(Entries provided begins)

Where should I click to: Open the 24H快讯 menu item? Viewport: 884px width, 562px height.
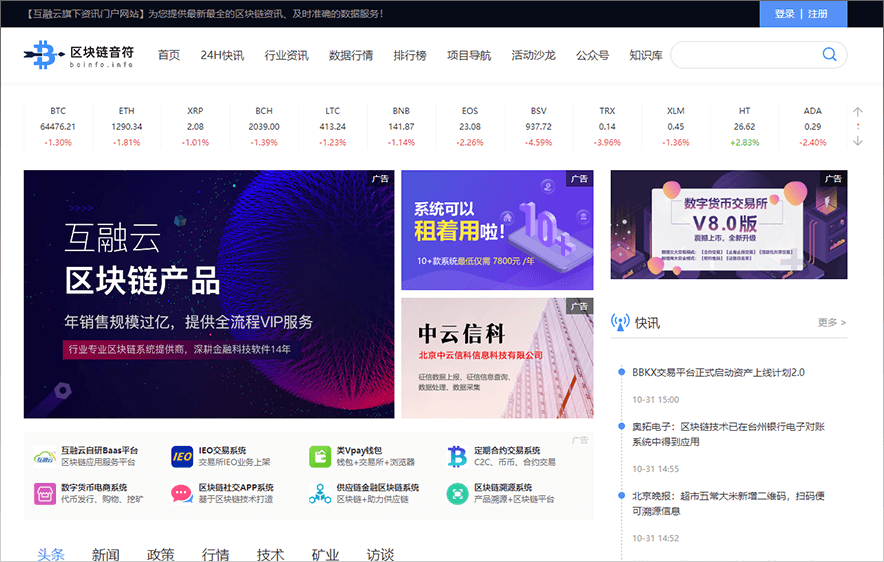pyautogui.click(x=222, y=56)
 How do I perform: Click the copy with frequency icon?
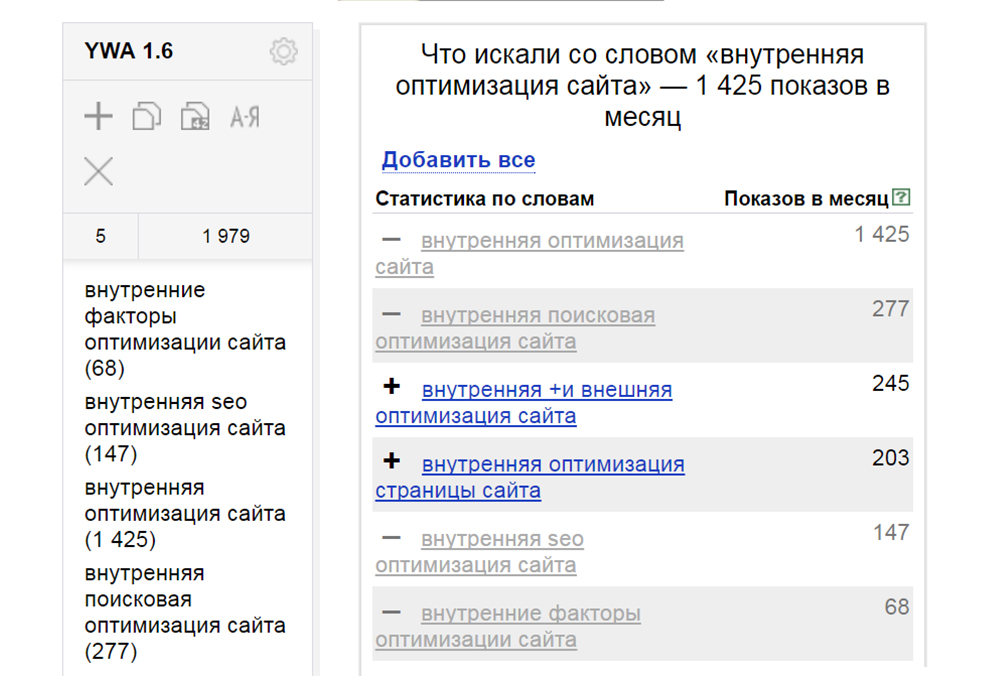click(195, 117)
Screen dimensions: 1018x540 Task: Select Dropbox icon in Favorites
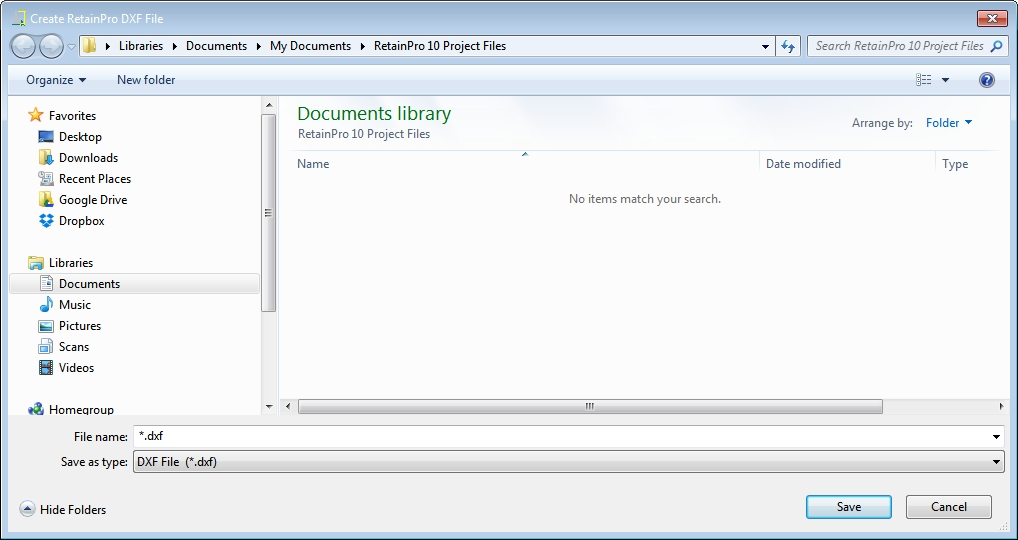pos(46,221)
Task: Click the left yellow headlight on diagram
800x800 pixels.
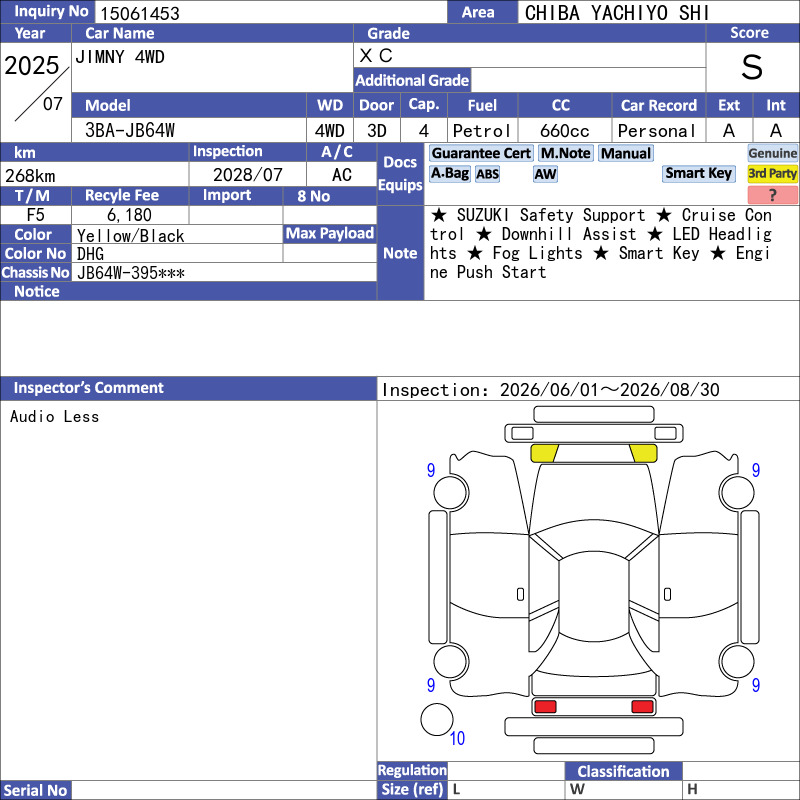Action: pos(544,453)
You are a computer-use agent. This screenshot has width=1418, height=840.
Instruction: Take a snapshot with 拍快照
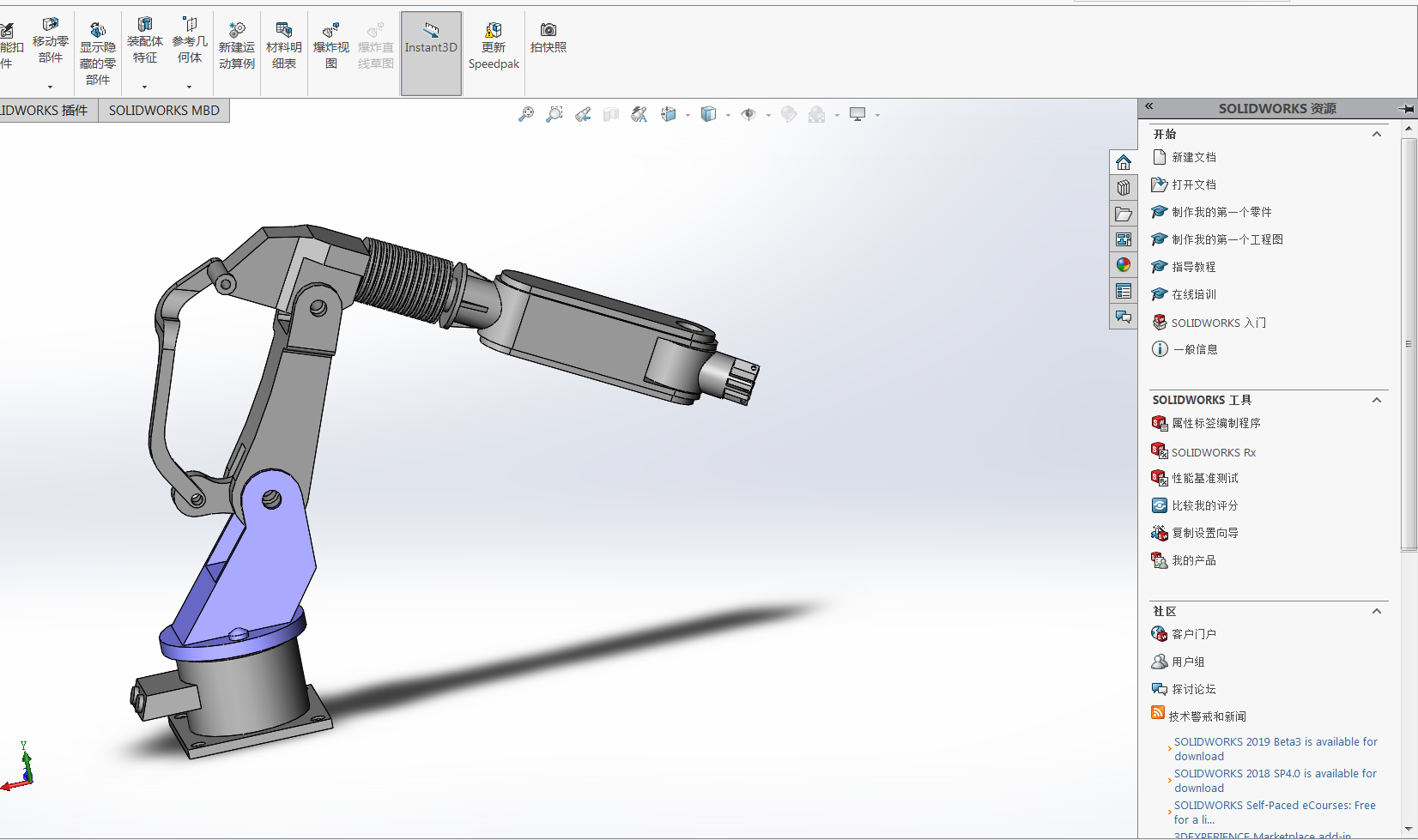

(Entries provided ends)

Task instructions: Reproduce the material word for word. Skip every picture it holds.

Your response:
Where should I click to: Open the 24H快讯 menu item? Viewport: 884px width, 562px height.
pyautogui.click(x=222, y=56)
 How do I perform: Click the copy with frequency icon?
click(195, 117)
Screen dimensions: 1018x540 Task: Select Dropbox icon in Favorites
pos(46,221)
Task: Click the left yellow headlight on diagram
800x800 pixels.
Action: pos(544,453)
You are a computer-use agent. This screenshot has width=1418, height=840.
Instruction: Take a snapshot with 拍快照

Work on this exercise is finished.